Angiogenesis and Disease.

The invention provides a method for treating diseases and processes that are mediated by angiogenesis. The term "angiogenesis" means the generation of new blood vessels into a tissue or organ. Under normal physiological conditions, humans or animals undergo angiogenesis only in very specific restricted situations. For example, angiogenesis is normally observed in wound healing, fetal and embryonal development, and formation of the corpus luteum, endometrium and placenta. The term "endothelium" means a thin layer of flat epithelial cells that lines serous cavities, lymph vessels, and blood vessels.

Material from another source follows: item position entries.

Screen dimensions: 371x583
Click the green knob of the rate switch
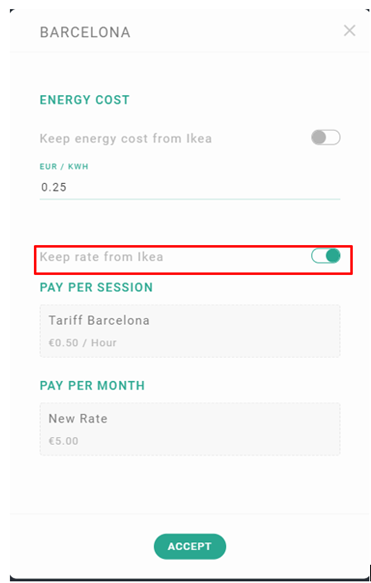pyautogui.click(x=333, y=256)
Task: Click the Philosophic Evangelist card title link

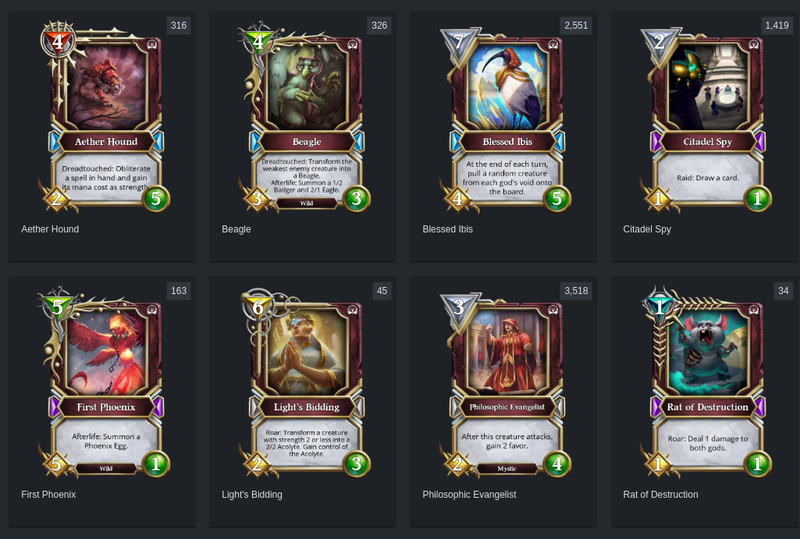Action: (x=469, y=495)
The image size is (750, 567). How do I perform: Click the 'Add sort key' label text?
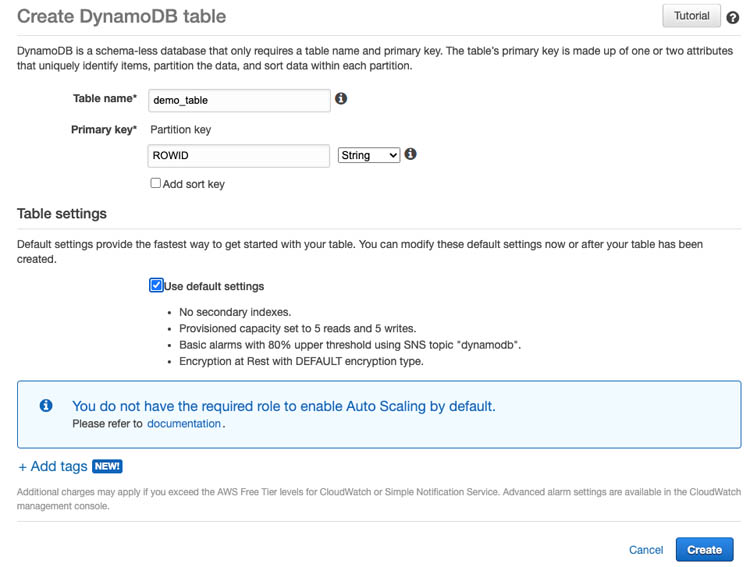point(194,184)
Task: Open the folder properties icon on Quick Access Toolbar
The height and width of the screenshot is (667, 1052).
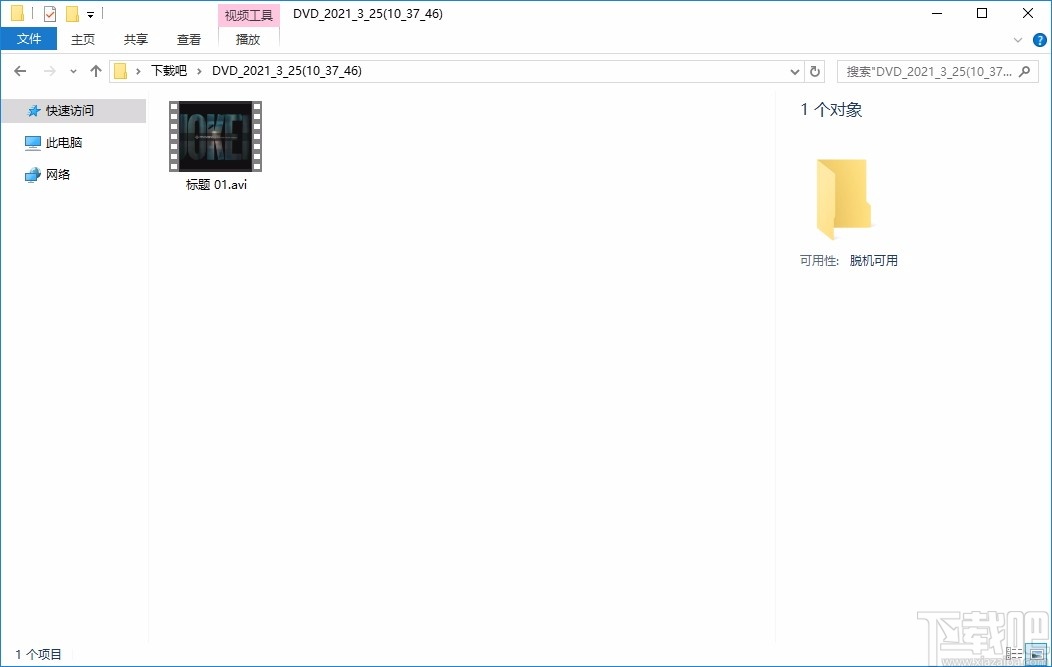Action: pyautogui.click(x=49, y=13)
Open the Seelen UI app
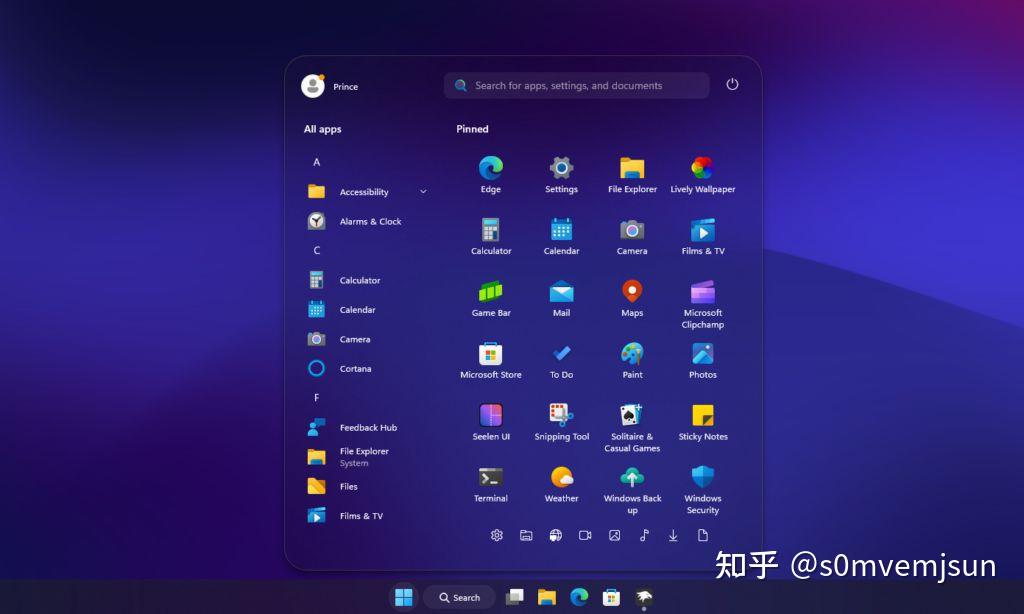The height and width of the screenshot is (614, 1024). (490, 417)
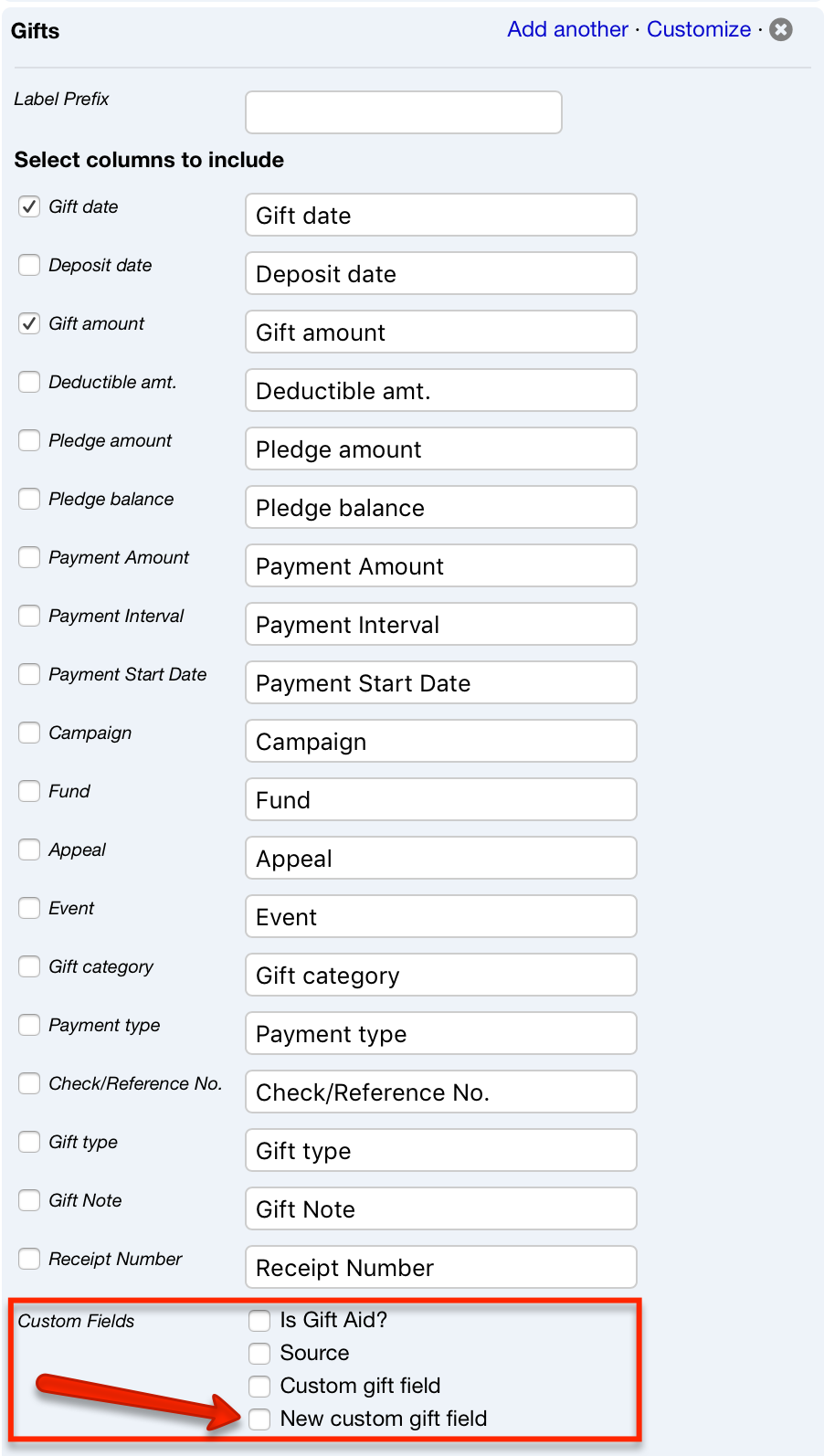Click the Gift Note label field
Screen dimensions: 824x1456
pos(440,1208)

Both controlled and uncontrolled angiogenesis are thought to proceed in a similar manner. Endothelial cells and pericytes, surrounded by a basement membrane, form capillary blood vessels. Angiogenesis begins with the erosion of the basement membrane by enzymes released by endothelial cells and leukocytes. The endothelial cells, which line the lumen of blood vessels, then protrude through the basement membrane. Angiogenic stimulants induce the endothelial cells to migrate through the eroded basement membrane. The migrating cells form a "sprout" off the parent blood vessel, where the endothelial cells undergo mitosis and proliferate. The endothelial sprouts merge with each other to form capillary loops, creating the new blood vessel.

A delicate balance between stimulatory and inhibitory factors regulates angiogenesis. Pro-angiogenic stimuli have a critical role in the pathogenesis of several disease states, including inflammatory diseases, and the growth and development of tumors (see, Iruela-Arispe, 78 Throm. Haemost. 672-7 (1977)). Vascular endothelial growth factor (VEGF) appears to be the most endothelial cell specific and unequivocal angiogenic factors (see, Leung et al, 246 Science 1306-9 (1989)). Basic fibroblast growth factor is another angiogenic cytokine. Thrombospondin I is one of a number of anti-angiogenic factors found in normal tissues which normally undergo physiologic remodeling and angiogenesis: including bone, endometrium, ovary and mammary gland. Persistent, unregulated angiogenesis occurs in a multiplicity of disease states, tumor metastasis and abnormal growth by endothelial cells. Persistent, unregulated angiogenesis also supports the pathological damage seen in these conditions. "Cancer" means angiogenesis-dependent cancers and tumors, i.e. tumors that require for their growth (expansion in volume and/or mass) an increase in the number and density of the blood vessels supplying then with blood. "Regression" refers to the reduction of tumor mass and size.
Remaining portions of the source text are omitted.